*Instructions*:
A. Answer these questions from the volcano post, each on its own line marked (i), (ii) or (iii): (i) On what island is "Medvezhia"? (ii) On how many days in May did a red spot show? (iii) What temperature do Momotombo's hot fumaroles exceed?
B. Which volcanoes does the volcano post name? List every one.
C. Can you reproduce the volcano post from "Sometimes I browse" to "a red spot.)", word for word?

*Text shown*:
================================

Sometimes I browse satellite images on WorldView to see what “my” volcanoes are up to. The other day I noticed a thermal anomaly on “Medvezhia”, Iturup Island, Kuriles. So I went back to look at every day of May and found that a red spot had shown on eight days in May, sometimes two spots, practically on most days the mountain wasn’t covered in thick clouds. Could that be a glowing hot lava dome, degassing, with an eruption to come, or a small one going on already? (As to hot gases: Momotombo has hot fumaroles over 900°C and on the webcams a great bright glow is visible every night. I have often checked on it, but thermal anomalies were only recorded at times of eruptions. Also Turrialba glows brightly but never shows a red spot.)

================================

*Excerpted data*:
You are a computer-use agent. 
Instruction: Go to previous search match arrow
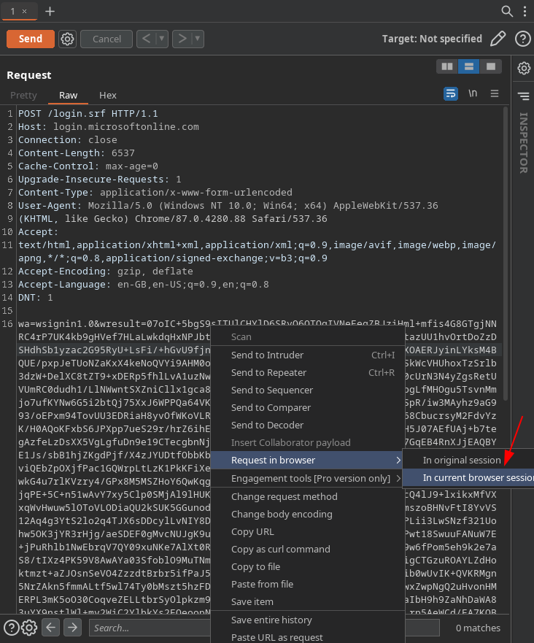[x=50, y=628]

================================

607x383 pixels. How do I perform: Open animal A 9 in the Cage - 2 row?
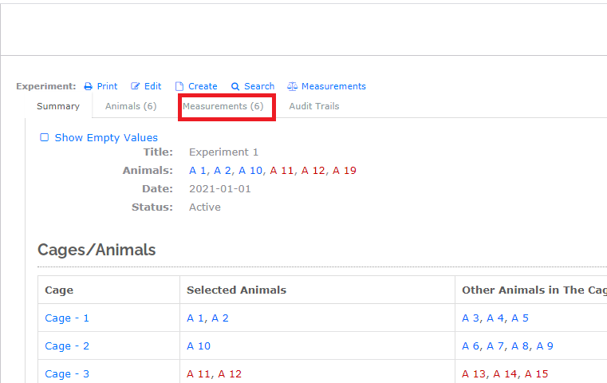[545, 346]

================================

*Answers for the exercise*:
A.
(i) Iturup Island, Kuriles
(ii) Eight
(iii) 900°C

B.
Medvezhia
Momotombo
Turrialba

C.
Sometimes I browse satellite images on WorldView to see what “my” volcanoes are up to. The other day I noticed a thermal anomaly on “Medvezhia”, Iturup Island, Kuriles. So I went back to look at every day of May and found that a red spot had shown on eight days in May, sometimes two spots, practically on most days the mountain wasn’t covered in thick clouds. Could that be a glowing hot lava dome, degassing, with an eruption to come, or a small one going on already? (As to hot gases: Momotombo has hot fumaroles over 900°C and on the webcams a great bright glow is visible every night. I have often checked on it, but thermal anomalies were only recorded at times of eruptions. Also Turrialba glows brightly but never shows a red spot.)